DOCUMENT TEXT
****

Leonor Xochitl Perez: I was so thrilled to hear that finally the story and the challenges of women in mariachi will begin to be told on a mainstream level. But I was even more excited to hear that I was going to be given the opportunity to curate this lobby exhibit — because the truth is that women have been engaged in the mariachi music for more than 100 years. The play is a great start, because it talks about women in the U.S. coming together in a male-dominated field. But women have been in mariachi music since 1903 in Mexico.

John Moore: What about in the United States?

Leonor Xochitl Perez: I found a group that started playing in 1967 in Alamo, Texas. And what’s really special about them is not only that they played in Alamo, but they were recruited to go entertain the troops in Vietnam. So they did their civic duty and traveled very far to continue the tradition of mariachi at the same time.

John Moore: Give us an overview of what your display covers.

****

DATA EXCERPTS
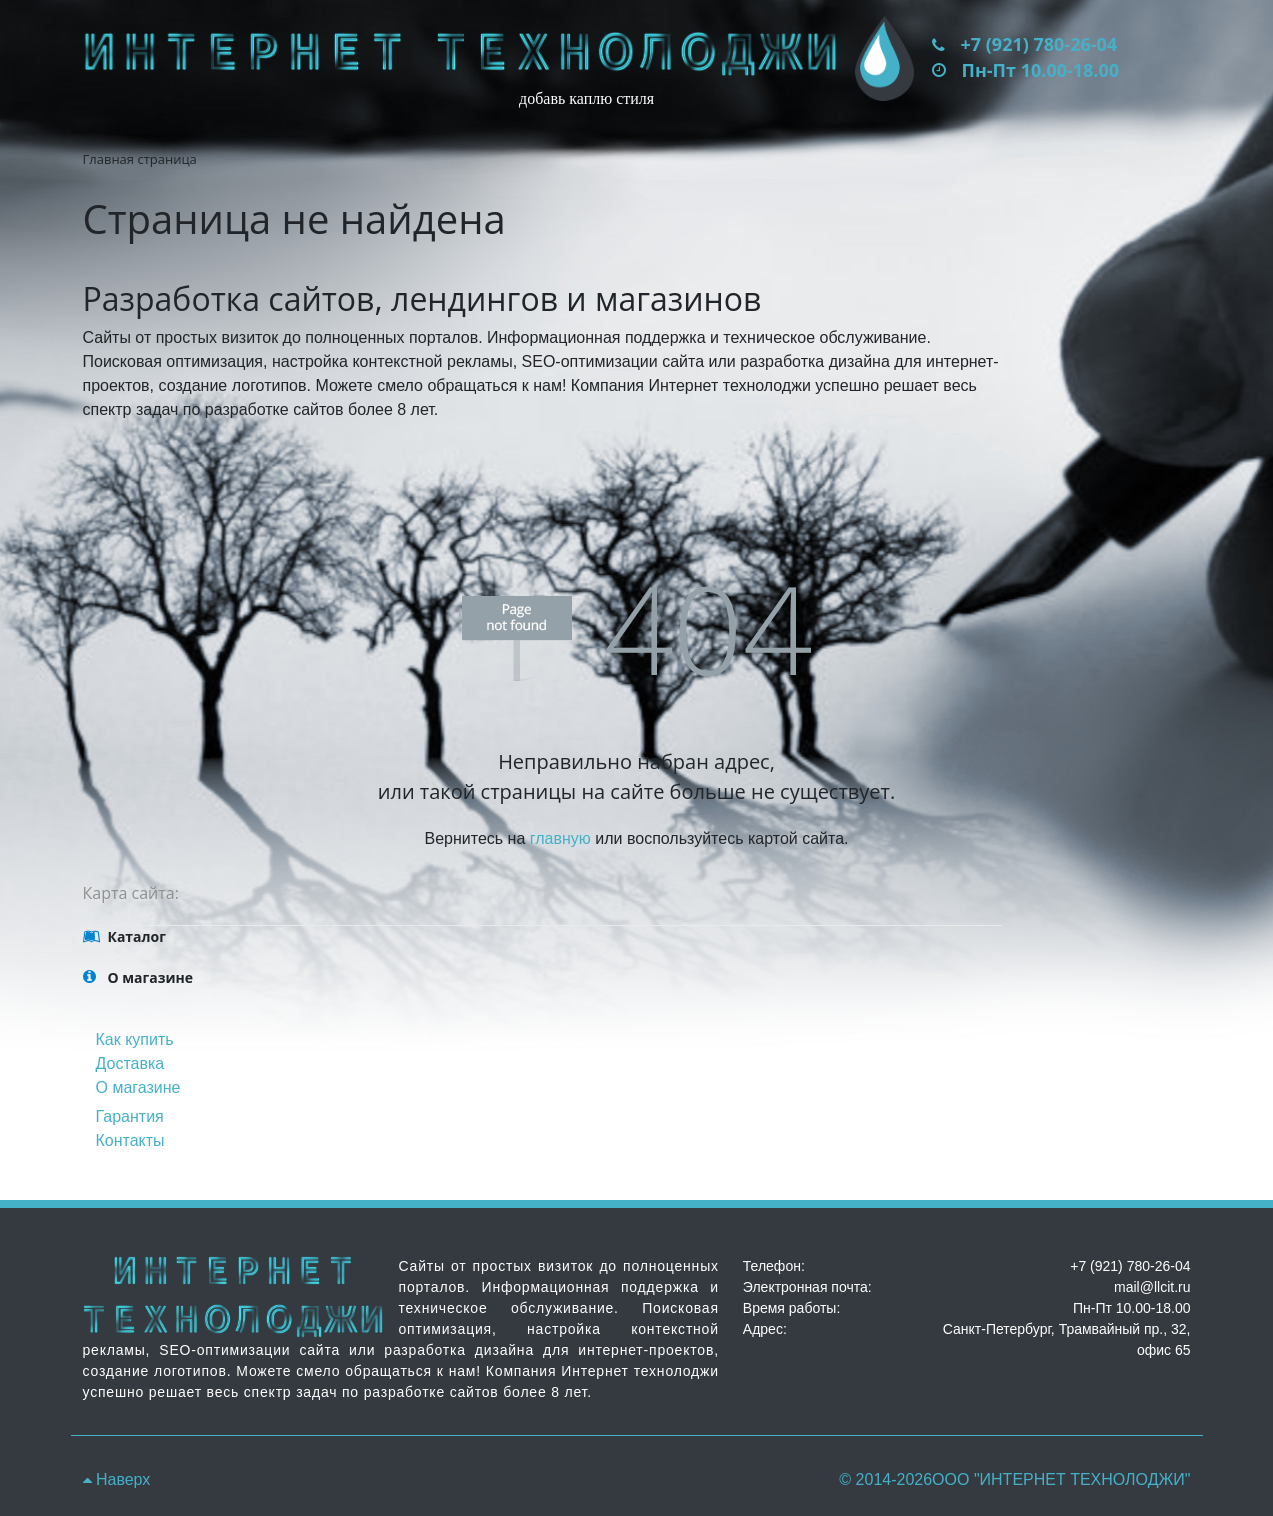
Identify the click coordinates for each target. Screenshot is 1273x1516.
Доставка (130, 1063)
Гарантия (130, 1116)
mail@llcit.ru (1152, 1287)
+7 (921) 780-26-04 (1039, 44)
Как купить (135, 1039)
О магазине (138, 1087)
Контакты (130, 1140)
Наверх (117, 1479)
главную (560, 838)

****

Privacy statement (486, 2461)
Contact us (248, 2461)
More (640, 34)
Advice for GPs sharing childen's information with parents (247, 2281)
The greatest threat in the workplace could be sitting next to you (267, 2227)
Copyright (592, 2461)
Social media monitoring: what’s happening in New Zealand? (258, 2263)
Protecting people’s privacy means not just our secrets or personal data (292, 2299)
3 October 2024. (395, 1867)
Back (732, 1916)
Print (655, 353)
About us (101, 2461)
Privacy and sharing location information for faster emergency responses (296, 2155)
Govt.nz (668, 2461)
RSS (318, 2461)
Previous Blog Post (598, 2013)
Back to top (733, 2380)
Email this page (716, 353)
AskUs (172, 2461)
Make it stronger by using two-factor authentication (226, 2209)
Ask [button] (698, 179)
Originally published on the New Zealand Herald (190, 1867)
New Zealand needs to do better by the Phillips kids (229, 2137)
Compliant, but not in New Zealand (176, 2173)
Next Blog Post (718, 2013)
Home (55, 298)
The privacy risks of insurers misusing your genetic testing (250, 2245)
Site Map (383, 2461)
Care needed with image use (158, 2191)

****

THE PROBLEM
Finish out the next part of the interview about women in mariachi, starting after its last line. The listing plays no part in this.

TASK RESULT
Leonor Xochitl Perez: The exhibit is a brief chronology of the 100 years of women in mariachi music. It focuses, specifically, from 1903 to the mid-’70s, when the play begins. It focuses on vintage photographs of the all-female groups that started from 1948 to 1953. There is also a really beautiful display of the uniforms they used back then. I have original suits from some of the groups that started back in the ’60s and ’70s. We don’t cover it here, but contemporary women are also making big strides and achieving quite a bit in the field of male mariachi music. For example, Mariachi Divas have been nominated for a Grammy eight times. They’re the only mariachi group that has ever received two American Grammys — so they have beaten the men.

John Moore: I want to know about Rosa, the gun-toting mariachi player you have pictured on the wall.

Leonor Xochitl Perez: So Rosa Quirino started playing mariachi music in 1903 as a 13-year-old. And she loved it so much that eventually, she led a predominantly male group. She was the only female, and she was the director of that group. But it was a rough environment for a woman, so she needed to carry a gun to protect herself. And, apparently, she had no reservations about using it when she needed to.

John Moore: How did you meet playwright José Cruz González and Music Director Cynthia Reifler Flores?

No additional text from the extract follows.